▸ **WORK TO DO**
Rewrite the material below as a numbered list, starting at the line containing "How do I perform: Click" and continuing through the end of the material. Omit blank lines and leave the pictures out.

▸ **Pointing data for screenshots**

· · · ·

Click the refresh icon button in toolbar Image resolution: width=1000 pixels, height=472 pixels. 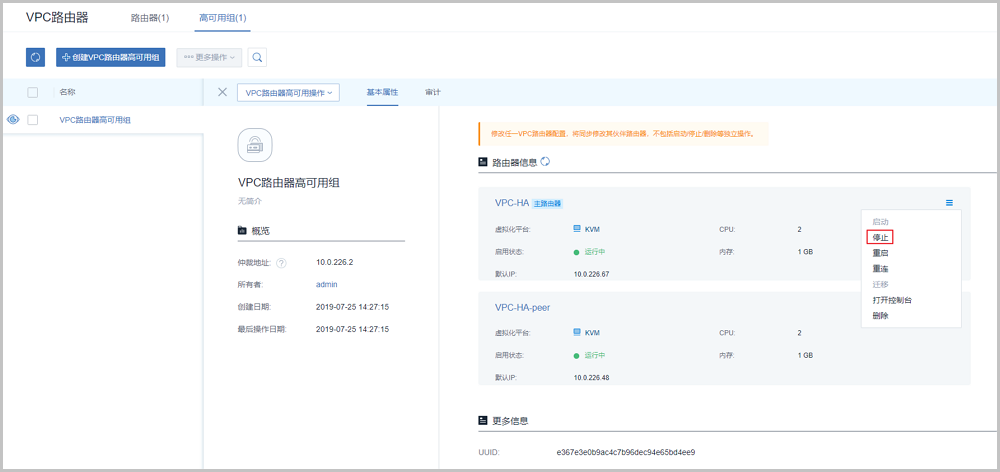click(36, 58)
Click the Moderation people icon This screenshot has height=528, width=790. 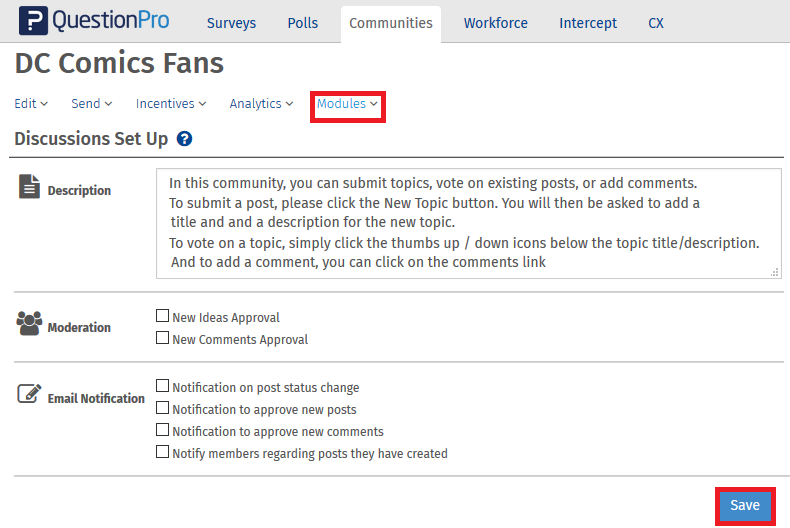[30, 324]
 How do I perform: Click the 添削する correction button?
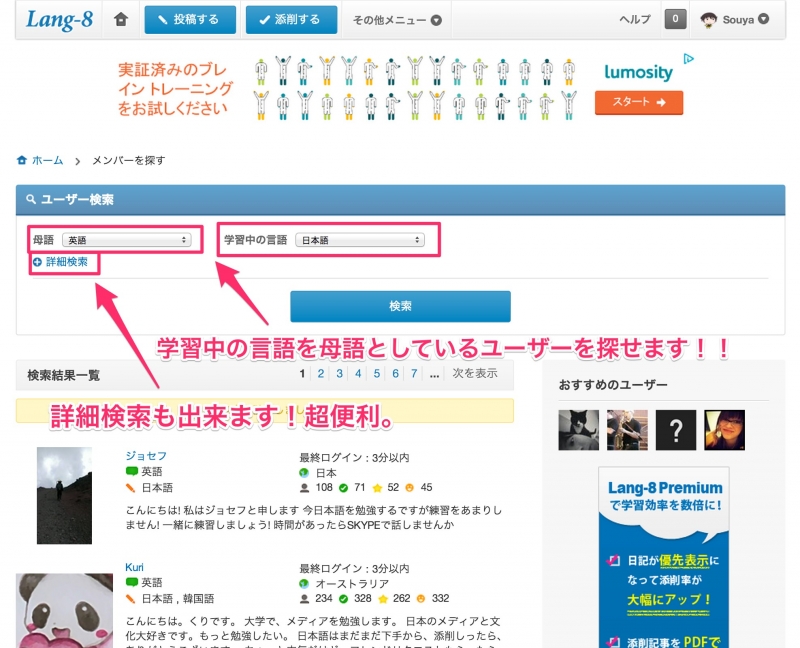pos(291,20)
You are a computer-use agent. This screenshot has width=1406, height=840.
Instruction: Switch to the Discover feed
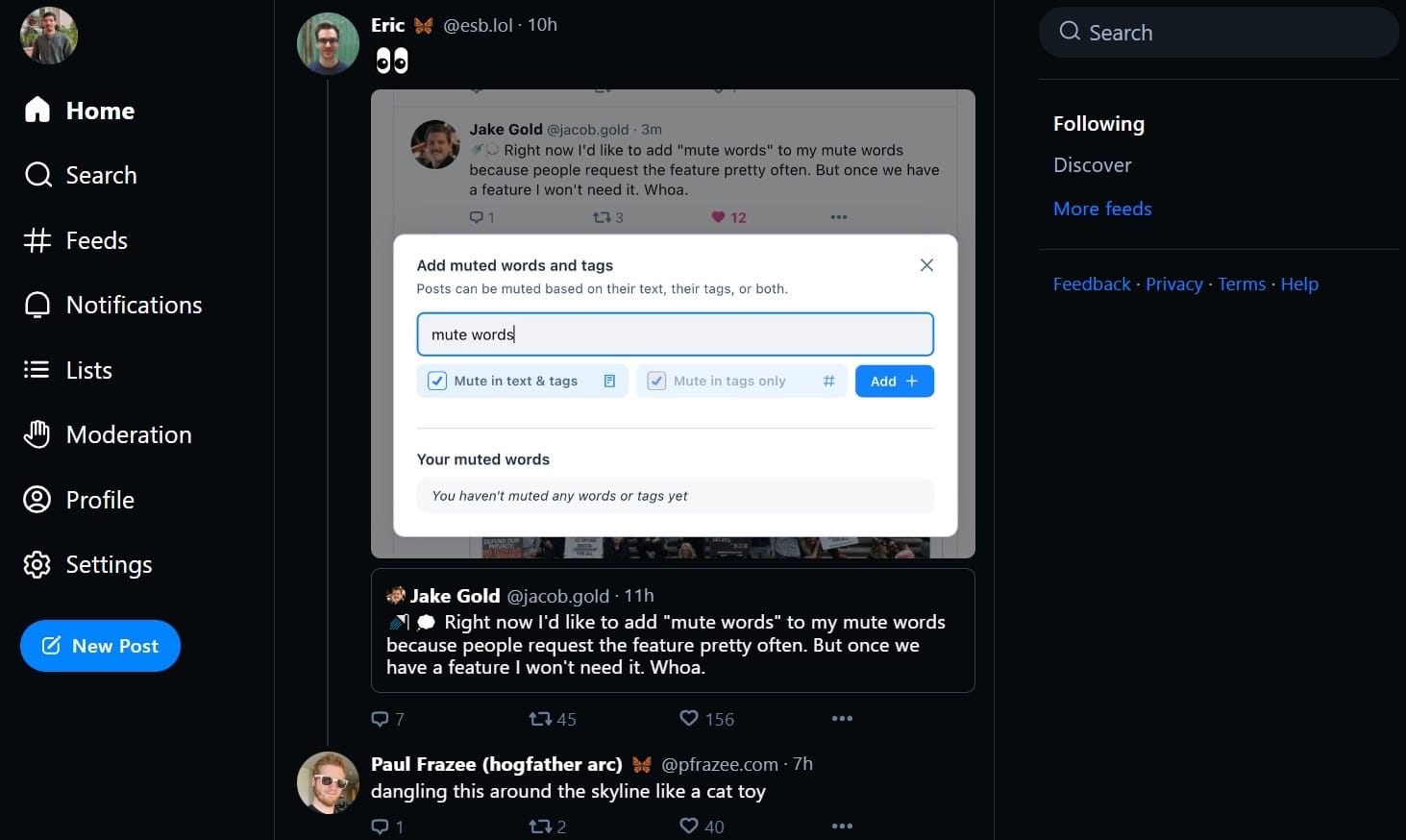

· · · ·

▸ **FINISHED TASK**
1.  How do I perform: Click the 添削する correction button?
2. pos(291,20)
3. You are a computer-use agent. This screenshot has width=1406, height=840.
4. Instruction: Switch to the Discover feed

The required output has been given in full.